• **Work instruction**
All of the data needs to be printed again, exactly as written.

• **Data items**
____________
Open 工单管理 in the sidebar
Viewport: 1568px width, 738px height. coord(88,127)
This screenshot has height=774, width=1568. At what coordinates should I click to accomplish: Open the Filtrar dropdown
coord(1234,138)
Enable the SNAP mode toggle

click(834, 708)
____________
• **Reply**
Open 工单管理 in the sidebar
Viewport: 1568px width, 738px height. coord(88,127)
This screenshot has height=774, width=1568. At what coordinates should I click to accomplish: Open the Filtrar dropdown
coord(1234,138)
Enable the SNAP mode toggle

click(834, 708)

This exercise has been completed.